The awardees – Veno Marioghae-Mbanefo, Isoken Ibie and Okiemute Ighorodje commended the organisers, FCF, for recognising women in the creative sectors. The event provided opportunity for Marioghae-Mbanefo to break her music performance silence after 34-year hiatus. She found a moment to step on stage again and electrified it. Her first outing happened at the first coming of Muhammadu Buhari as military head of state in 1984. Now, it seemed, time has turned full circle and the ‘Nigeria Go Survive’ legend found her place on stage again and thrilled her audience to the allure of ‘Siobo no me,’ a song that canvases peace of mind from life’s many troubles. Indeed, it was a memorable outing for the Isoko-born lady, who was possibly making a comeback on home soil. It was a thrilling experience for everyone who experienced her stage presence, almost as if she never left!

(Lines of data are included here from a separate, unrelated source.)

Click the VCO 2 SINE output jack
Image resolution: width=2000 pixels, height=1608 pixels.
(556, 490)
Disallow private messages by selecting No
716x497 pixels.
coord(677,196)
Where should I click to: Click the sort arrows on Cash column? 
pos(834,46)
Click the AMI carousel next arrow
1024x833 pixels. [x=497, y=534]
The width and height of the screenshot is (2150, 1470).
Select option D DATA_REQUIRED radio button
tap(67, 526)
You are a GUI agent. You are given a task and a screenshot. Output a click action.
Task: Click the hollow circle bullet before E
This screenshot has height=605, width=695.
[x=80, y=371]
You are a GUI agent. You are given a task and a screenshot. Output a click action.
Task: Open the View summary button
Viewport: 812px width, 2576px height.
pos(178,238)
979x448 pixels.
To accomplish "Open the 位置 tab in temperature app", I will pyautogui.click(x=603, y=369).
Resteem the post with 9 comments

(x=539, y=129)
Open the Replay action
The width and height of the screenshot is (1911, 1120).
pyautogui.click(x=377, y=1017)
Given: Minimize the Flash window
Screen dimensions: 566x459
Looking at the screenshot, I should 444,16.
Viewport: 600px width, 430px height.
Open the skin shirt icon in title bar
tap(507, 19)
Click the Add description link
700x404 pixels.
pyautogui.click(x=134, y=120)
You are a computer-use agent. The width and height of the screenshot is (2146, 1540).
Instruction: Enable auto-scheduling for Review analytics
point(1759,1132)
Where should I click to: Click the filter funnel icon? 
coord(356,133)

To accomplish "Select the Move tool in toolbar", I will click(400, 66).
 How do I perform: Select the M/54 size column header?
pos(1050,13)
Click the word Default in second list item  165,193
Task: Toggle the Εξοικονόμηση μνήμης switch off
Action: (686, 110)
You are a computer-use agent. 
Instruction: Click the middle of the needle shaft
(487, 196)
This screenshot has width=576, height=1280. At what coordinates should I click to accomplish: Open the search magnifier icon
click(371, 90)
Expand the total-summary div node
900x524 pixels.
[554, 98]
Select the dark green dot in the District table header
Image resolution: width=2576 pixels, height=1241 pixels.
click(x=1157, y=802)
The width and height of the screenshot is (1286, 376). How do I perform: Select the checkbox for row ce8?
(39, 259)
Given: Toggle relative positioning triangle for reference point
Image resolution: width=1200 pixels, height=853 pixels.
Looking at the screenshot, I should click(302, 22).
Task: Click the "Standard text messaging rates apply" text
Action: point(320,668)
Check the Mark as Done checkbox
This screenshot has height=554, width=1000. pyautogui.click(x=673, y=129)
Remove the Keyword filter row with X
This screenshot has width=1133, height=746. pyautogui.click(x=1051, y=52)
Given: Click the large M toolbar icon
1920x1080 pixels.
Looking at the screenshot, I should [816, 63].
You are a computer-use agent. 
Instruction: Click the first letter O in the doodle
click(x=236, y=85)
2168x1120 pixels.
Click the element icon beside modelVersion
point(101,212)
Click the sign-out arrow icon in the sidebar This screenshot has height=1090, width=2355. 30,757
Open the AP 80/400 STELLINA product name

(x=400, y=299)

“I’m excited to be here,” Okiemute, winner of Project Fame West Africa season 9, also an awardee, said. “We have certain fears that attack us, when we are pushing for our goals. We should always strive for our goals. That’s a greater purpose for our life. Never stop pushing your dreams.”

She sang late Keffe’s ‘Branama’ song in honour of the late singer, who inspired her craft.

Ibie simply said, “I believe in Nigeria and Nigerian youth. Nigerian youth are the ones making Nigeria proud at home and abroad. We know how enthusiastic, eager they are to work. I’m really happy to see fellow women come out honour their own; it’s something women don’t do often.”

Even more ecstatic for the audience was the choreographic performance of ‘Nawel,’ Ifowodo’s poem originally titled ‘Algiers, April 2000.’ It was in collaboration with Department of Theatre Arts, University of Benin, Benin City and it had as director, Prof. Chris Ugolo, and choreographer, Josephine Abbe, and students of the department.

Students of Department of English, College of Education, Mosogar, Delta State, also performed ‘Jesse,’ another of Ifowodo’s environmental poem. Also, Mr. Solomon Nzere Ife, who led a delegation of Intellectual Property Club of Obafemi Awolowo University, Ile-Ife, to the event, commended the organisers for the timeliness of creating awareness about IP, saying, “IP issues are very important, especially as they affect women.”

Other dignitaries present at the event were the Deputy Provost, College of Education, Mosogar, Mr. Johnson Erhinyodavwe, educationist and author, Mrs. Florence Ehilanye, Vice President, Isoko Development Union Women’s Wing, Mrs. Beatrice Igogo, representative of the Provost, Delta State University Campus, Oleh, Mr. P. Edenogbata, Peter Omoko and many others.